To sum up: design tools, fragments of code, and descriptions of UI elements that are implemented in a Design System make products adopt more efficiently and cohesively.
What’s good about design systems?
Saves time and money for design, dev, and product teams
With functional component and pattern libraries, your team can take UI assets and code snippets and run with them, knowing they will work. These assets and components are fast and clean to implement since special care is taken to build things the right way the first time. These save the time traditionally spent on research, meetings, and development, and give it back to your team to spend innovating, learning, and perfecting their projects.

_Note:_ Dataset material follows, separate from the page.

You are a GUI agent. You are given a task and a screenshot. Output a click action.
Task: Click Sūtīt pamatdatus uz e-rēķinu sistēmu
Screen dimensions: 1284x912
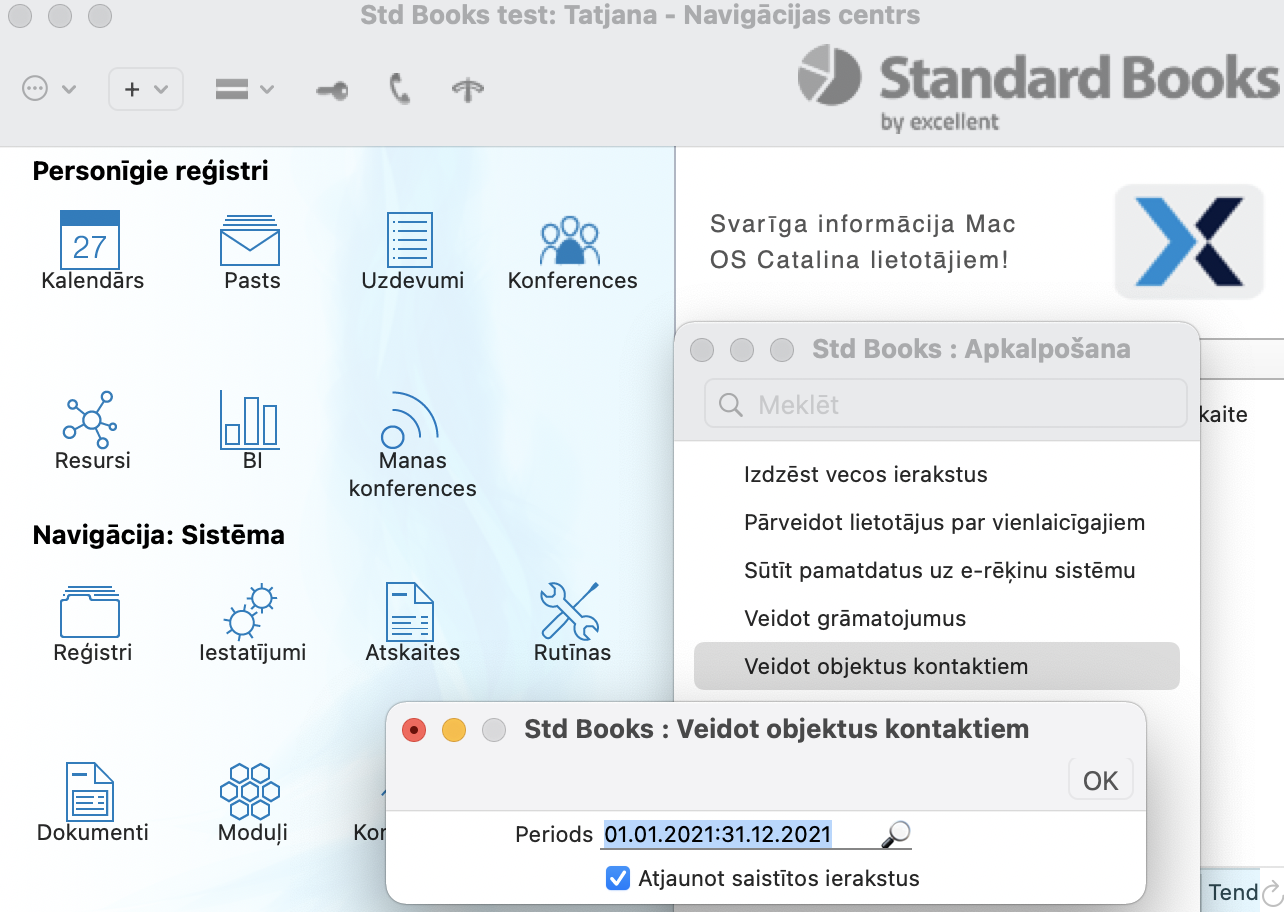[939, 570]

Ownership of the system is distributed
More dependencies on the system mean more people care about the system is the best it can be, which incentivizes working together rather than apart.
One source of truth
This means better brand consistency across all channels. No more using over a hundred different shades of grey, or five primary buttons that don’t even show up in your style guide. If your brand guidelines update, your design system does too and applying those sweeping changes to your products becomes much easier, faster, and safer.
Knowledge transfer becomes much easier
Design and code handoffs don’t require nearly as much auditing and onboarding if everyone understands and trusts the components.
What can be challenging?
Upfront time commitment and allocation needs.

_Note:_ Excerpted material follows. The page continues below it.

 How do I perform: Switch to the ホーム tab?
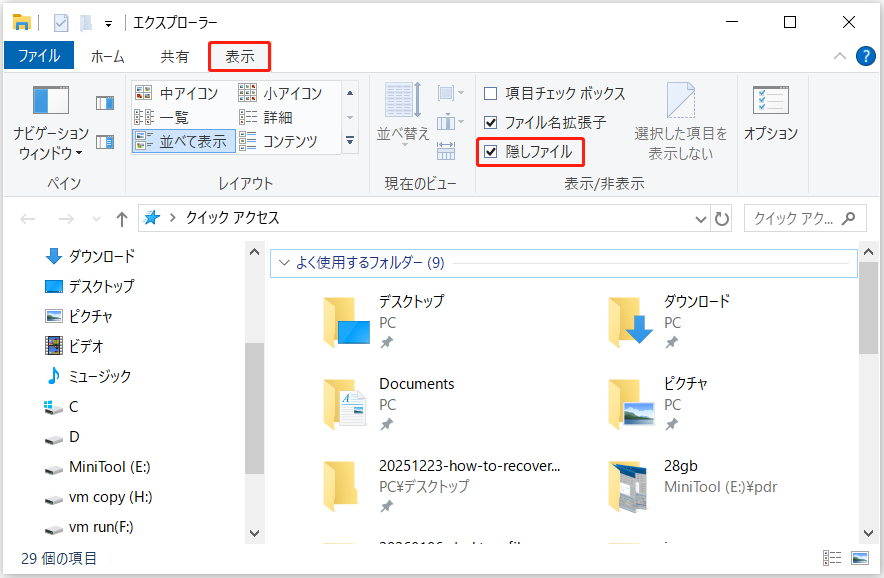click(107, 56)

It takes a lot of devoted work to create a solid design system. If you’re building it right, this should account for most (if not all) of the allocation for your systems team members for several months. Statistically, “successful” design systems seem to account for more elements (Things like typography, form components, voice, tone, etc) than those ranked “average” or “unsuccessful”. It takes time to save time.
Work must be done to socialize the system.

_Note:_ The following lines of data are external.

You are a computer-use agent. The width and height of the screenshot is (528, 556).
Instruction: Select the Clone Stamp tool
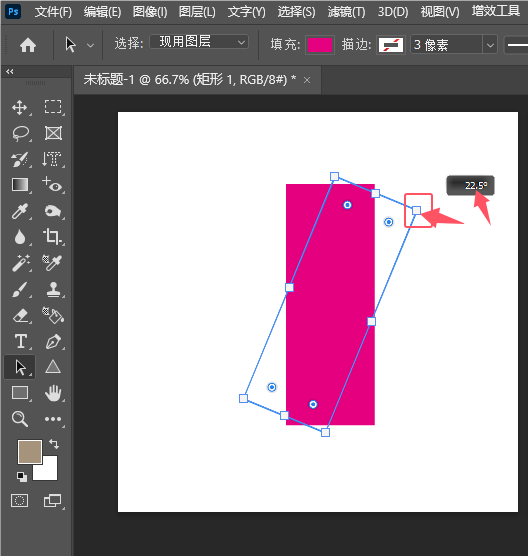tap(53, 289)
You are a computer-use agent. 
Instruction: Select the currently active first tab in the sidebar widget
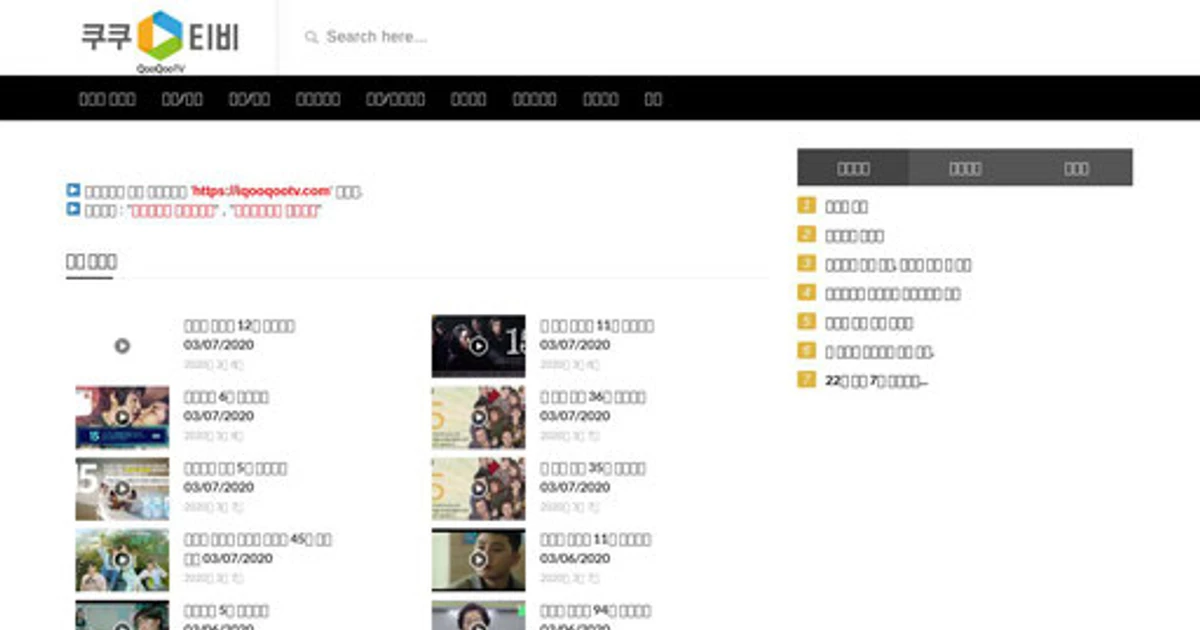[x=853, y=168]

In order for a design system to be successful, it has to be used and supported by all, and everyone must know when and how to use and modify it. Teams should feel comfortable using and modifying patterns and components. This requires training, constant communication, and helping your teams take ownership of the design system.
The system must stay up to date and document.
In order for your design system to be trusted, components must be consistently updated and include the proper documentation. Failure to provide ample and thorough documentation or keep components current erodes trust in all you’ve built.
Design Systems can save a lot of time in the face of complexity, but require a big investment of time and focus. So, is all that effort going to pay off in helping your organization achieve its goals? Let’s break it down.
Conclusions
A proprietary Design System is certainly more useful for companies that have a strong brand identity and values, sell proprietary products and services that evolve over time, and operate across multiple channels.
An open-source Design System, on the other hand, could be a good starting point for companies or start-ups that do not yet have a well-defined identity and do not yet have the tools to develop their own DS.
It is important to ask yourself the right questions at the beginning of the project. If you define the requirements well, it will be clearer to your which way to go.